We got a look at candidates’s spend during the 2022 election this week. ToM even gave readers the option to download the raw data, which we can use for a deeper look into the issue, especially if we join with election day data (look at the appendix at the bottom for more info on this).

## What’s the range of Campaign Spending?

Most candidates spent around 7,000 euros. Some however spent markedly less, and a handful spent upwards of 20,000 euros (median was 4,200).

The average PL candidate spent more than the average PN candidate (p.s. see this post by Cédric Scherer on how to create these cool rainbow plots):

As did incumbent candidates. However this effect is much more pronounced for PL candidates than PN ones:

## Do more expensive campaigns help you get elected more?

Perhaps the most important question to ask is if spending more means you get elected more. Although it seems so at first, reality might be more complicated. For example, we know incumbency is a powerful factor in getting elected, with politicians who were elected once before having an easier time making it again.

Some might argue that because of this, incumbents also have an easier time raising funds. The way to check for this is to split by incumbency. And the effect still stands, although it’s more pronounced with fresh non-incumbent candidates.

We can also plot the relationship between votes and spend. The most meaningful ones would be 1st count votes and last count, so let’s look at both.

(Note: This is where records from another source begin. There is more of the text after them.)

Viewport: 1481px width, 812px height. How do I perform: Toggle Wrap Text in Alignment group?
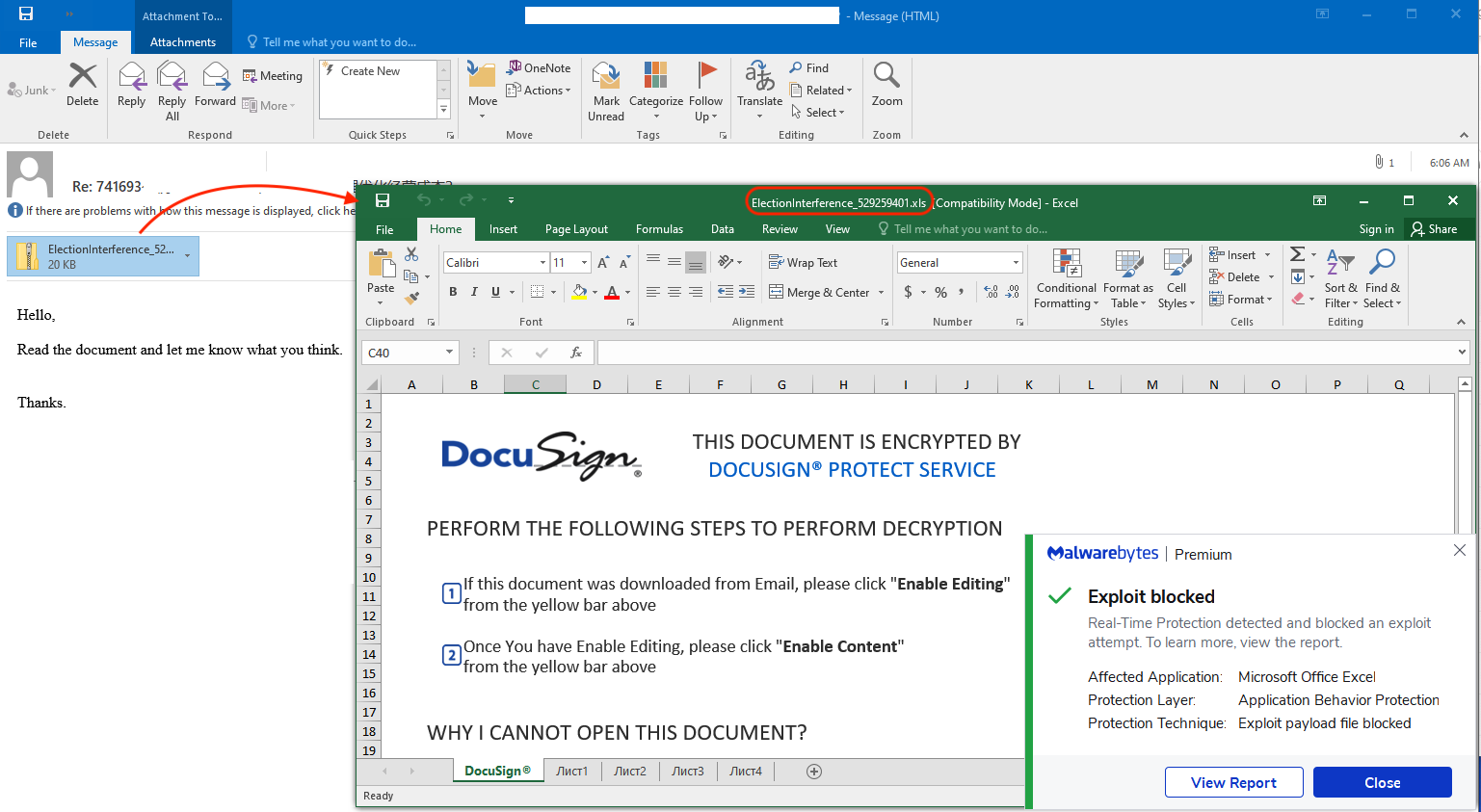tap(803, 262)
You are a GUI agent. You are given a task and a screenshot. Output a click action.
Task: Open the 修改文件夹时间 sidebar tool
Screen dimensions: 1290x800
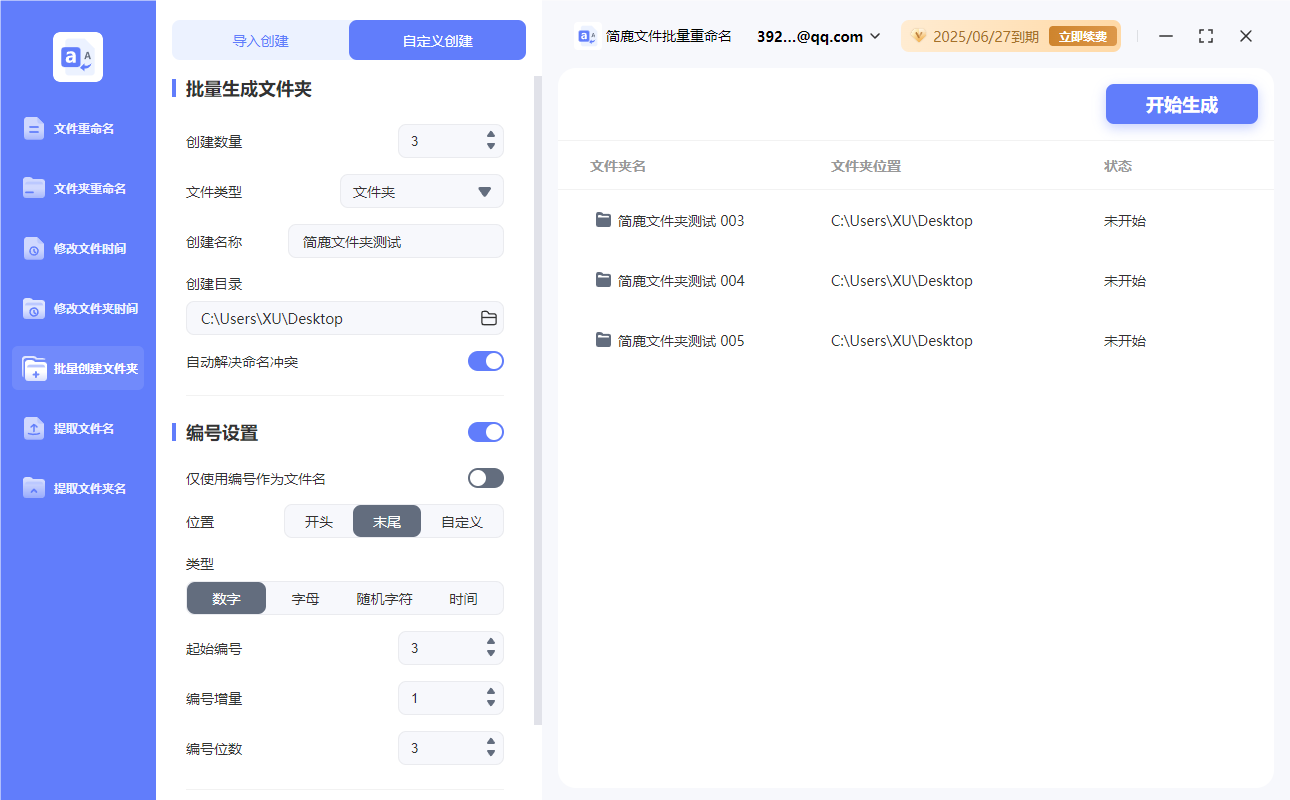[x=78, y=308]
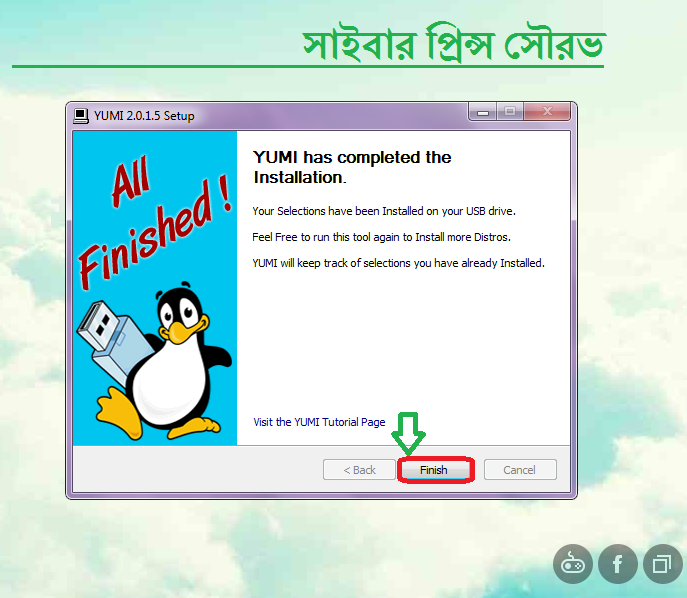Click the green down arrow annotation
Screen dimensions: 687x598
coord(408,434)
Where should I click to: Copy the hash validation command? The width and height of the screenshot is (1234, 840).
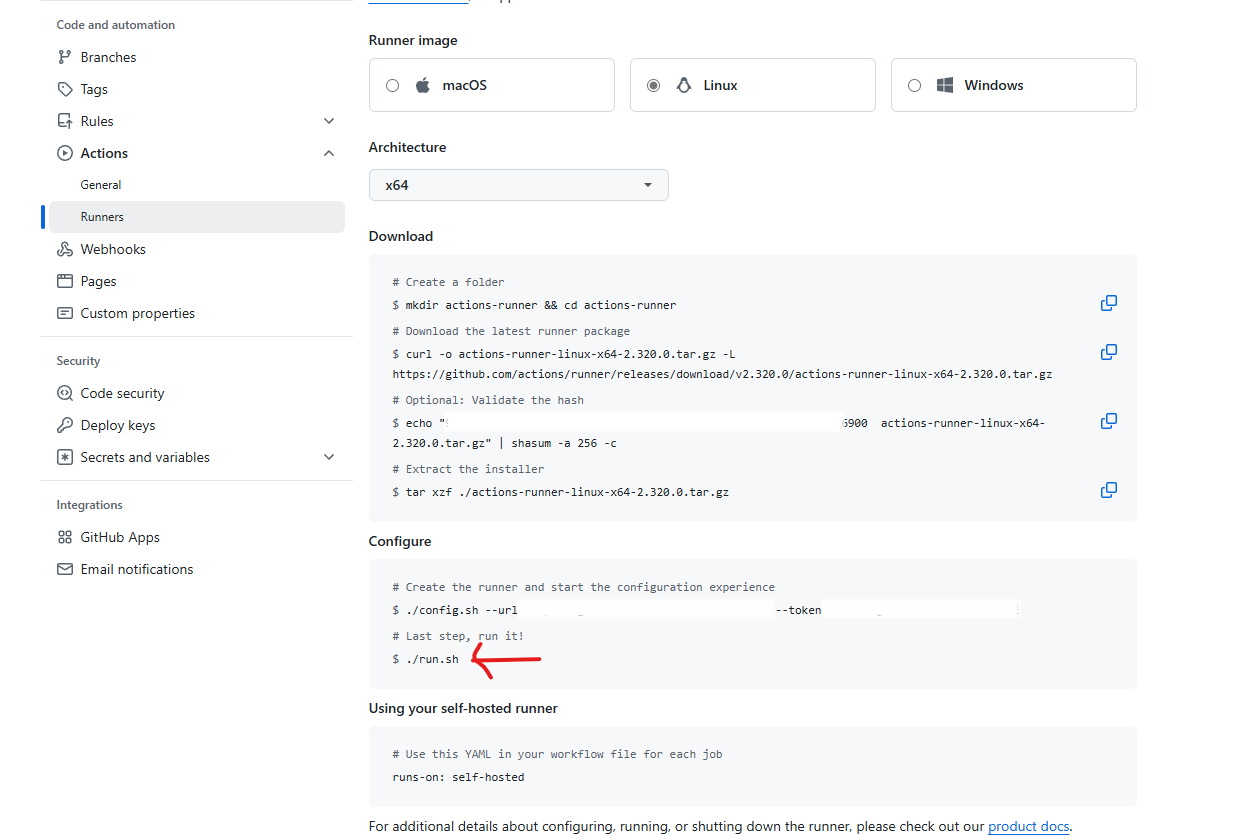click(1108, 421)
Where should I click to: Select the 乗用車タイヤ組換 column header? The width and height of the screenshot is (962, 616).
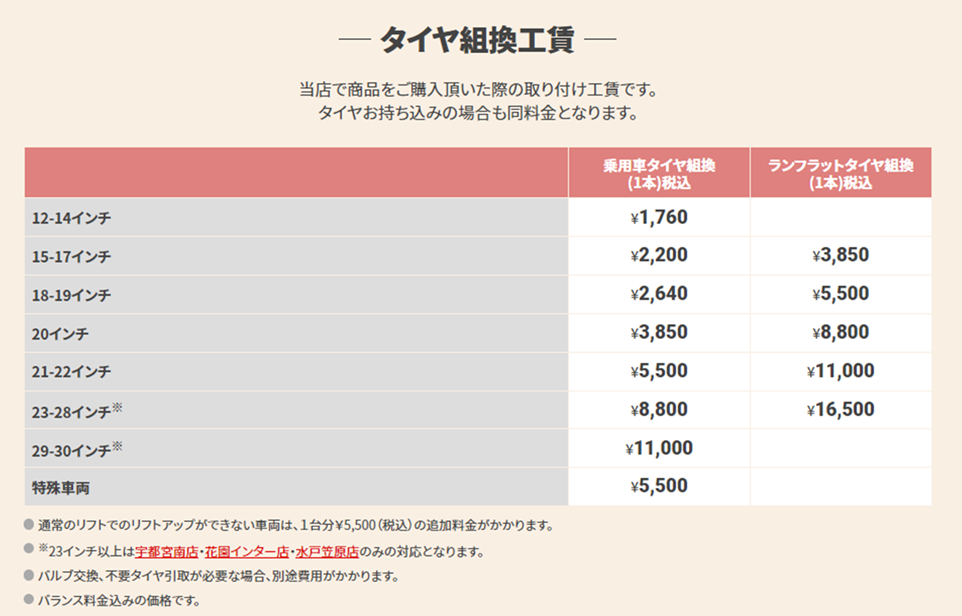[x=659, y=174]
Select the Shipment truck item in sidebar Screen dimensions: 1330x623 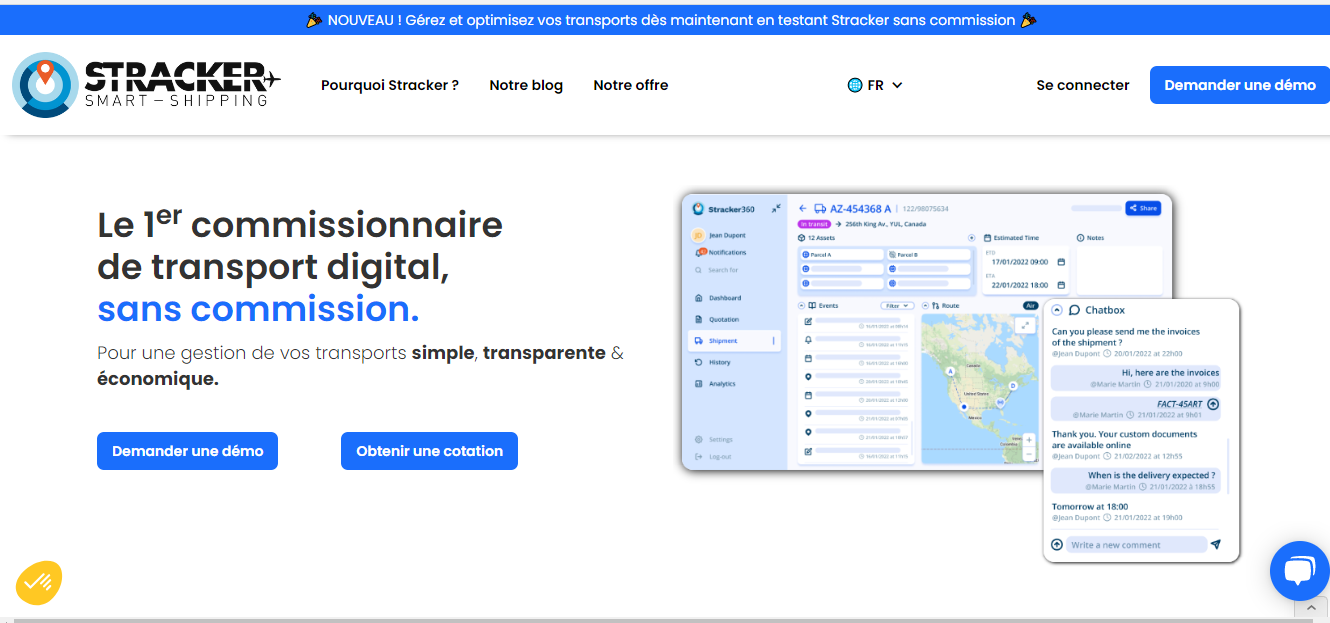[x=722, y=341]
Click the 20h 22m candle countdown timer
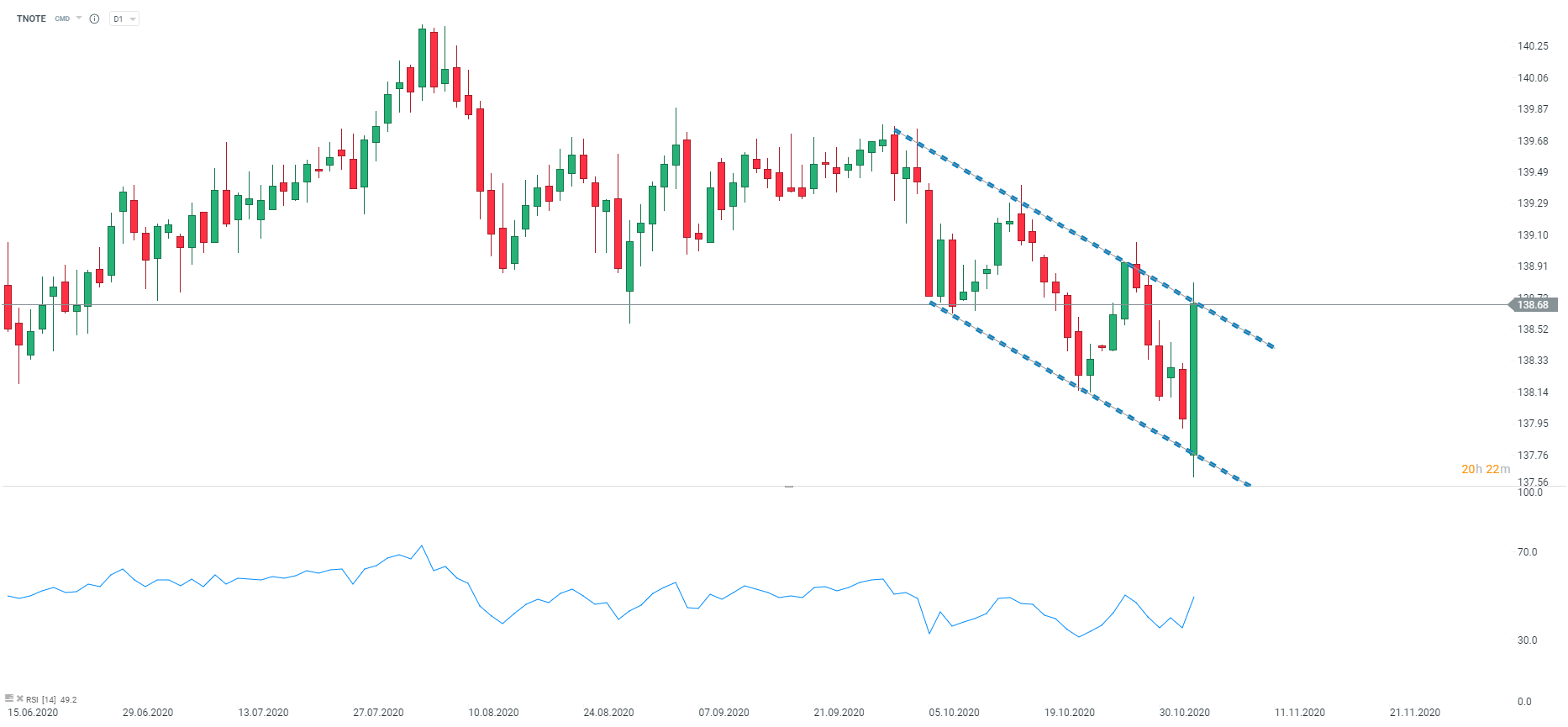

The two high points at 0 euros of spend are Robert Abela and Bernard Grech, who customarily for leaders don’t have personal campaigns but piggyback on the party one. There does appear to be a weak relationship. The candidates that spent the least almost never got the most votes. And on the flipside those that spent the most didn’t get an enormous number of votes either, which points to a sweet spot of spend, beyond which returns are diminishing.

If we go for last count and filter out the two party leaders, we end up with something like this. Again, it’s weak but not exactly random.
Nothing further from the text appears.